- TU TAREA -
Reproduce completo el texto sobre Capra, sin cambiar ni una palabra ni un signo.

- TEXTO DADO -
Admiramos a Capra, no tanto porque buena parte de sus películas sean fábulas morales como porque son un prodigio de exactitud e inventiva. Están llenas de detalles estimulantes. Es como uno de esos grandes escritores en cuyas obras no hay una palabra mal escrita o mal colocada. Su planificación jamás es rutinaria. Nunca sabemos qué plano va a seguirle a otro ni cómo se resolverán las situaciones. Lo que sí sabemos es que cada secuencia se resolverá de la mejor manera posible desde el punto de vista fílmico.

De entre todas las películas de Capra hoy elegimos ¡Qué bello es vivir!, una que ha visto todo el mundo. En televisión la han pasado mil veces, la mitad de ellas en Navidad. Pero eso no importa, se puede ver otra vez en cualquier momento. Siempre encontraremos en ella algo nuevo.

Como conviene a un film de Capra, el protagonista, George Bailey, es un joven que quiere ser alguien y hacer el bien a los demás. Pero el rico y desaprensivo Mr. Harry Potter, (sí ¡Harry Potter!, ¿quién lo iba a decir?), y las circunstancias históricas y familiares, hacen que finalmente le salgan tan mal las cosas que... Decide suicidarse. Ese es un momento estupendo: cuando está a punto de hacerlo, ve cómo otro ser lucha con las aguas, por lo que nuestro hombre (ya no es tan joven) se lanza al río no para suicidarse sino para salvar a un hipotético suicida.

- DATOS PROPORCIONADOS -
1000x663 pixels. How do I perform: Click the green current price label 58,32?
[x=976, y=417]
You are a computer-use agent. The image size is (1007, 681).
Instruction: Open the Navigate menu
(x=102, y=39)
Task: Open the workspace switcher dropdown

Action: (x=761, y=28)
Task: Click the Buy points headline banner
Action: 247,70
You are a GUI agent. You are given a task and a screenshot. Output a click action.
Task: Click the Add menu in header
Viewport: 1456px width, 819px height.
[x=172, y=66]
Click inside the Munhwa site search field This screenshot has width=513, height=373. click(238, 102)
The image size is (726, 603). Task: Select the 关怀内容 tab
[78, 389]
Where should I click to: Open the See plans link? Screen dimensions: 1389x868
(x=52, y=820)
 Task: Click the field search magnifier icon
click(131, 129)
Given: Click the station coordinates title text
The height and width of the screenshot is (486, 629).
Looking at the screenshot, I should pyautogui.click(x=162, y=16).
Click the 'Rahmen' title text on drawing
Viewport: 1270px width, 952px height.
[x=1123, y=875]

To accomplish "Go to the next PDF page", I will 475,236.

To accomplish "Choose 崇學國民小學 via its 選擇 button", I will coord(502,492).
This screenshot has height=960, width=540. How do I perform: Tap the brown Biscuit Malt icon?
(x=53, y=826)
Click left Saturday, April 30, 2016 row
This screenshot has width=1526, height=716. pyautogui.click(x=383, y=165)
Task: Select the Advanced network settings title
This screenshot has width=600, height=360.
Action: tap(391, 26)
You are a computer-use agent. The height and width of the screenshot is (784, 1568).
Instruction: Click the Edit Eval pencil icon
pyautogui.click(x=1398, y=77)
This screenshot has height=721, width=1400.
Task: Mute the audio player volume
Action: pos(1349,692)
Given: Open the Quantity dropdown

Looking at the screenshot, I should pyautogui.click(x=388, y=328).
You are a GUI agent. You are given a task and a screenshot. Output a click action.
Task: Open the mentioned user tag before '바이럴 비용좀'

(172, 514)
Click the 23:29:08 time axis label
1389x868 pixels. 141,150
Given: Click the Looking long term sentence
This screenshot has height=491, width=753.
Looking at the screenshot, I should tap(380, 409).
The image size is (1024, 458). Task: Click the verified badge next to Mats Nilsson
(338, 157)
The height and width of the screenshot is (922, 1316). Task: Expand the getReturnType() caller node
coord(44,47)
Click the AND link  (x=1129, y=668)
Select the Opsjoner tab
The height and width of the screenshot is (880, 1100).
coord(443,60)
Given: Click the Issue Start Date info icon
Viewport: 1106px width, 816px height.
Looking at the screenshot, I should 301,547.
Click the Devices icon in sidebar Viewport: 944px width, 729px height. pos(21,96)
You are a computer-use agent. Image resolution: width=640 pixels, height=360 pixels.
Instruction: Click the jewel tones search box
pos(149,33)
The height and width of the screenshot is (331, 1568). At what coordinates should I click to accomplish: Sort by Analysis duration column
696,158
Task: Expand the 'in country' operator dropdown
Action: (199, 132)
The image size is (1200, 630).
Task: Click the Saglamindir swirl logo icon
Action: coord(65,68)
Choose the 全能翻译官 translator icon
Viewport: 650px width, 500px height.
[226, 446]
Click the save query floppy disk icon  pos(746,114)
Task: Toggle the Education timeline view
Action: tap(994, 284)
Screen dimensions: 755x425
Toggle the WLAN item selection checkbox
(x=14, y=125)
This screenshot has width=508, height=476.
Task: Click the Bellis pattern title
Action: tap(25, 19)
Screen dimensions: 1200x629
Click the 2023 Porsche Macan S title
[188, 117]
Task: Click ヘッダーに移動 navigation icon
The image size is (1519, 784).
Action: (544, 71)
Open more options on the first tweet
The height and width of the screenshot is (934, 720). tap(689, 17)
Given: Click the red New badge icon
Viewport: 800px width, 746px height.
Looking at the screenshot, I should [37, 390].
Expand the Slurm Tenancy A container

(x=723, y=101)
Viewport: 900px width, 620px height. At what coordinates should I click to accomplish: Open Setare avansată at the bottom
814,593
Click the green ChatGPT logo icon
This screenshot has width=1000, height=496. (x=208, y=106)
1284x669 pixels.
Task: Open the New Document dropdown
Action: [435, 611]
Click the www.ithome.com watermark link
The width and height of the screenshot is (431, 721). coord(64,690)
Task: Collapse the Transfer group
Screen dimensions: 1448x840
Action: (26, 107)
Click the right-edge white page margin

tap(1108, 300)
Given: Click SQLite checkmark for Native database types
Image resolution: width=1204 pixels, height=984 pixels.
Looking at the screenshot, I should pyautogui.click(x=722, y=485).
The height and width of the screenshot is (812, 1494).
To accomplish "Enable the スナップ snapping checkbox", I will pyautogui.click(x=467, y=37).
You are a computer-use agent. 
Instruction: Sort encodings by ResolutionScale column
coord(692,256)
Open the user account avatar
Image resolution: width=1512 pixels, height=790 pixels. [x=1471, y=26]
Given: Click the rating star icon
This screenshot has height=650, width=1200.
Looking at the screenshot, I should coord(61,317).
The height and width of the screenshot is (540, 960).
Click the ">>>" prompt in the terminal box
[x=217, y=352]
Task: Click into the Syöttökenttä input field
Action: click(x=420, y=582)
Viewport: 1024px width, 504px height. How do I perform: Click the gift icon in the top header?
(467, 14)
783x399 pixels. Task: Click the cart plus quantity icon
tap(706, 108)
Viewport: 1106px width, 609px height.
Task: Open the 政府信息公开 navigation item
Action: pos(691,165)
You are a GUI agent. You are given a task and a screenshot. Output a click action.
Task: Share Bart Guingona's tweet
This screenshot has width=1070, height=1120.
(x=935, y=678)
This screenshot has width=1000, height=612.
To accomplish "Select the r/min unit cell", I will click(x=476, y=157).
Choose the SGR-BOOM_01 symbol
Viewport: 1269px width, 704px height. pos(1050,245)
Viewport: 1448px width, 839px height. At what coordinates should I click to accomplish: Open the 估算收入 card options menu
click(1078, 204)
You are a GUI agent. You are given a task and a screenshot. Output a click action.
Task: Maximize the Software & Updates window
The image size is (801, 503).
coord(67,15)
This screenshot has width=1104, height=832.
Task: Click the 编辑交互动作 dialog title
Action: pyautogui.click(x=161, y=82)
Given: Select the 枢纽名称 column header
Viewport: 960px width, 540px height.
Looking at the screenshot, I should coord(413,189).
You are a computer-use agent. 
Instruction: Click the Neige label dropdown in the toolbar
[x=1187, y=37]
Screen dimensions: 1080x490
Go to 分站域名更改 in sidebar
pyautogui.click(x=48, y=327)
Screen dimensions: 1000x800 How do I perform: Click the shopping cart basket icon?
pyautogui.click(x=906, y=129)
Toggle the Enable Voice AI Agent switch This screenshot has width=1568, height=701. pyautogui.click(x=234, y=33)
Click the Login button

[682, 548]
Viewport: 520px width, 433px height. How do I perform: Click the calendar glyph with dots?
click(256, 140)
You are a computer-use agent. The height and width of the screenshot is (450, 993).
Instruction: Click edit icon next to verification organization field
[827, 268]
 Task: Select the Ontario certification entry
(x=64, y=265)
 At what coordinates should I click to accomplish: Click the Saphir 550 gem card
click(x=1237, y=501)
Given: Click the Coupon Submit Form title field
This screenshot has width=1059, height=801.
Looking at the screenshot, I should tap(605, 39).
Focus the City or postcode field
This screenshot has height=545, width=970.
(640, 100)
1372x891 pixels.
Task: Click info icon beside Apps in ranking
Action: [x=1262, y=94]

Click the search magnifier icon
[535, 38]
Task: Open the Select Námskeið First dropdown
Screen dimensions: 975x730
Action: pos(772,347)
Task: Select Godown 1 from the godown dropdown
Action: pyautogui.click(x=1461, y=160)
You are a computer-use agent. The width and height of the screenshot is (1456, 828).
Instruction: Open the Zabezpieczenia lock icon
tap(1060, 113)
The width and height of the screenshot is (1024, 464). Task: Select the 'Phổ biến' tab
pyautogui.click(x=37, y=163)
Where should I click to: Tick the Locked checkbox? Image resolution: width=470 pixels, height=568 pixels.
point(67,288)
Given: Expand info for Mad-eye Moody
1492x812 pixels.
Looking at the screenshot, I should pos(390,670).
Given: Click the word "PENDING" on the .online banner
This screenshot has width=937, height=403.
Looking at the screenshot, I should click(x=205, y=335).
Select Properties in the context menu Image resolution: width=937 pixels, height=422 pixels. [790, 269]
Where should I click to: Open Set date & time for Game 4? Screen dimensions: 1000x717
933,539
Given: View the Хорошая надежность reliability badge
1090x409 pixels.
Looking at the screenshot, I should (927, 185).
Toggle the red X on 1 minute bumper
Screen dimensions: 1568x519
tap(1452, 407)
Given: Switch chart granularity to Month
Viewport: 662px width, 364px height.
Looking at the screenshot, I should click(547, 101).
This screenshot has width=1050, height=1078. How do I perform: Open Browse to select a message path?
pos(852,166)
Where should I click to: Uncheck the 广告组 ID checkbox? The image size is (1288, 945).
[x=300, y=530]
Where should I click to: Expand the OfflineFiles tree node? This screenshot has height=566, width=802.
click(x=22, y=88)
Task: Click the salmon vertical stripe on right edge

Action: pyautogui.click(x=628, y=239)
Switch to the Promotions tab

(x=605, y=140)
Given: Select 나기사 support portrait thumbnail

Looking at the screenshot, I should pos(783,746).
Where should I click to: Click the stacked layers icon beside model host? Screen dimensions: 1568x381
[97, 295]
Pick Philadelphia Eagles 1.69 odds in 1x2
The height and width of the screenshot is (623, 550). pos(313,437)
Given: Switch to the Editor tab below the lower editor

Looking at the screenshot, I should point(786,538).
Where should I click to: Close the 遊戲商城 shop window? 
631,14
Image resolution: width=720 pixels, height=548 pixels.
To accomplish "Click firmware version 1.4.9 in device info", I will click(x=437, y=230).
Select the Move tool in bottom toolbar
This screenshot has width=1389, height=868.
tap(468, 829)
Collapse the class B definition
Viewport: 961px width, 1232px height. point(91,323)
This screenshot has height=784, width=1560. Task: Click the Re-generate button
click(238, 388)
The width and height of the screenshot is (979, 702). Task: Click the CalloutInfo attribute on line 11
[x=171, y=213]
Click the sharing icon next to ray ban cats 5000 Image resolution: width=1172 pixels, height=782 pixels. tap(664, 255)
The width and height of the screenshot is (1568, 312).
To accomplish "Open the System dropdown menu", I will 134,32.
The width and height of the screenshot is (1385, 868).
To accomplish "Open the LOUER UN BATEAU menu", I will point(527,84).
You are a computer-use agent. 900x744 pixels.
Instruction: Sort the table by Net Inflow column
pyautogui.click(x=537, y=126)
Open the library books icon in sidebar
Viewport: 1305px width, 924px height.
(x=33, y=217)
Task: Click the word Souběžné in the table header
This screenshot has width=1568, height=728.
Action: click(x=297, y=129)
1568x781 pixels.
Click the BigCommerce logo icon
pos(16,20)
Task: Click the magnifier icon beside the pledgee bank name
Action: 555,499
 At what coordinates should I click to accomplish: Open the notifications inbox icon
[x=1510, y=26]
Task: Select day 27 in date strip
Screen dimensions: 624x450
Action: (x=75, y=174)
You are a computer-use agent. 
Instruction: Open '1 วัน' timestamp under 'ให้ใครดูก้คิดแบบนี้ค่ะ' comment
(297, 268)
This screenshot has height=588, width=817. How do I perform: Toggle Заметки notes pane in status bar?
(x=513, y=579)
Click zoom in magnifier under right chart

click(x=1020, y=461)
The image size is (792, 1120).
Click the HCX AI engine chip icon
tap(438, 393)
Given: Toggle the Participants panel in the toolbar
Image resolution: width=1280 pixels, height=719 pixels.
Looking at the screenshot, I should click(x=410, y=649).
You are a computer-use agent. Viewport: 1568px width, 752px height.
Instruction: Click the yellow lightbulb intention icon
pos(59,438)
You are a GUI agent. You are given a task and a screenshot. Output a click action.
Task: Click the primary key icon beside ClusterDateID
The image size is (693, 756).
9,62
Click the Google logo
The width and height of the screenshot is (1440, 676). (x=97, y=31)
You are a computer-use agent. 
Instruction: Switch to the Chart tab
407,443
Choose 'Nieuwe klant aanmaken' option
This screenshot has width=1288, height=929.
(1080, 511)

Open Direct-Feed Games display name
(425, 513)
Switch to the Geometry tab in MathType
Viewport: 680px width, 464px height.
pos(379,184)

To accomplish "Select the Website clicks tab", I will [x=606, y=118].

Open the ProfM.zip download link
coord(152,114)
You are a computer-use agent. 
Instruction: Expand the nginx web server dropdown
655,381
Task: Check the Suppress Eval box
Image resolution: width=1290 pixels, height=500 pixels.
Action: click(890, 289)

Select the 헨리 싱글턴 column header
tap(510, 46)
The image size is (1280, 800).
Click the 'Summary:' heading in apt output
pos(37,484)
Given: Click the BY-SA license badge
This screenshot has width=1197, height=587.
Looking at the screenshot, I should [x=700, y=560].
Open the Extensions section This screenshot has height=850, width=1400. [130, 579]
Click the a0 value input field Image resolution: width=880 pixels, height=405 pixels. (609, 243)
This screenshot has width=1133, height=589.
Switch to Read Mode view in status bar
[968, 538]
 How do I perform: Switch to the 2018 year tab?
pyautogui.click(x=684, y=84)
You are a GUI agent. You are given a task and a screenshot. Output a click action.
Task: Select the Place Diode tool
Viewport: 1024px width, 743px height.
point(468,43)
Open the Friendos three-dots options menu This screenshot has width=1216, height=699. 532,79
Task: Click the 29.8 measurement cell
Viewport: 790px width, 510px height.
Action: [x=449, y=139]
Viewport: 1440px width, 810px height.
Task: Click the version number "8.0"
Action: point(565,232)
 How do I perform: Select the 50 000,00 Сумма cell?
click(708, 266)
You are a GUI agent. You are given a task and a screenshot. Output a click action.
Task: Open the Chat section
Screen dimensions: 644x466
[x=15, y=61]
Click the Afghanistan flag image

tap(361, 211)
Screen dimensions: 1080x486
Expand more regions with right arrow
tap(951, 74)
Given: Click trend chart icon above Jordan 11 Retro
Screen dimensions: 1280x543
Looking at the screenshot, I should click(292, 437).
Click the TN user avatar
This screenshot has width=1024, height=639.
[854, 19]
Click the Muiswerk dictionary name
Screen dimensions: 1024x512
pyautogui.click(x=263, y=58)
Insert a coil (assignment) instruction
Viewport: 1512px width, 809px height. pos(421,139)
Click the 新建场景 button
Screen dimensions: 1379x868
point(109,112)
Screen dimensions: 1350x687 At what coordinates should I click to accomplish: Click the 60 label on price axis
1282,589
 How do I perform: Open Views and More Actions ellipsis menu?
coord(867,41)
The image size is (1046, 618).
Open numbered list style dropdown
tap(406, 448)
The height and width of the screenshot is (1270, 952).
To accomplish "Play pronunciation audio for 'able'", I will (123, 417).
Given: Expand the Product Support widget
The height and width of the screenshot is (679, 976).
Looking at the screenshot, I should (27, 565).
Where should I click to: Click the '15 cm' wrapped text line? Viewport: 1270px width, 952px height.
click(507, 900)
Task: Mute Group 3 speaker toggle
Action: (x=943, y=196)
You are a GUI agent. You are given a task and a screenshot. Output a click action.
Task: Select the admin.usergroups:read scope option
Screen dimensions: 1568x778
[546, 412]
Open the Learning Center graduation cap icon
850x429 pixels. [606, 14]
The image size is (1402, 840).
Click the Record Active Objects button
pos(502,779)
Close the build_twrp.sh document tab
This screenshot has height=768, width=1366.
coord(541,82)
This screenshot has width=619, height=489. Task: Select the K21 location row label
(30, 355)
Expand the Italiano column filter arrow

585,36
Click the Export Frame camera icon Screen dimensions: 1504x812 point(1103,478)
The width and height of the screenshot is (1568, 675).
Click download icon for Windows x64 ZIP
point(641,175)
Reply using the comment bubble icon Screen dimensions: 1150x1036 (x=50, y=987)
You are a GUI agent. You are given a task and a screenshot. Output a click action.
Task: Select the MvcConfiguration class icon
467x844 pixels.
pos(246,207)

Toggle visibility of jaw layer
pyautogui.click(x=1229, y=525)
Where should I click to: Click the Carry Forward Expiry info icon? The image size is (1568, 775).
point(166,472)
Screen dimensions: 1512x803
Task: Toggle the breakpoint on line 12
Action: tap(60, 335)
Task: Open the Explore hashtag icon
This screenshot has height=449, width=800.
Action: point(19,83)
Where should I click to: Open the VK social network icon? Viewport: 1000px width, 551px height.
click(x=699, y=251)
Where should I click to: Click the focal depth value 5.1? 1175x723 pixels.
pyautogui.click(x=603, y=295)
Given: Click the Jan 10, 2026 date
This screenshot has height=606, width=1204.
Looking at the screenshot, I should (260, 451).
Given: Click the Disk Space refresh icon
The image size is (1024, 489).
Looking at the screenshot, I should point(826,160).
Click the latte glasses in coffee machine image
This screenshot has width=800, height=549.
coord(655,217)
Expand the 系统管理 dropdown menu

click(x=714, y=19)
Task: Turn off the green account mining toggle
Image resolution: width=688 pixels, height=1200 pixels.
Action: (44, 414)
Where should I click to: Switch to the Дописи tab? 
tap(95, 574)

- SOLUCIÓN -
Admiramos a Capra, no tanto porque buena parte de sus películas sean fábulas morales como porque son un prodigio de exactitud e inventiva. Están llenas de detalles estimulantes. Es como uno de esos grandes escritores en cuyas obras no hay una palabra mal escrita o mal colocada. Su planificación jamás es rutinaria. Nunca sabemos qué plano va a seguirle a otro ni cómo se resolverán las situaciones. Lo que sí sabemos es que cada secuencia se resolverá de la mejor manera posible desde el punto de vista fílmico.

De entre todas las películas de Capra hoy elegimos ¡Qué bello es vivir!, una que ha visto todo el mundo. En televisión la han pasado mil veces, la mitad de ellas en Navidad. Pero eso no importa, se puede ver otra vez en cualquier momento. Siempre encontraremos en ella algo nuevo.

Como conviene a un film de Capra, el protagonista, George Bailey, es un joven que quiere ser alguien y hacer el bien a los demás. Pero el rico y desaprensivo Mr. Harry Potter, (sí ¡Harry Potter!, ¿quién lo iba a decir?), y las circunstancias históricas y familiares, hacen que finalmente le salgan tan mal las cosas que... Decide suicidarse. Ese es un momento estupendo: cuando está a punto de hacerlo, ve cómo otro ser lucha con las aguas, por lo que nuestro hombre (ya no es tan joven) se lanza al río no para suicidarse sino para salvar a un hipotético suicida.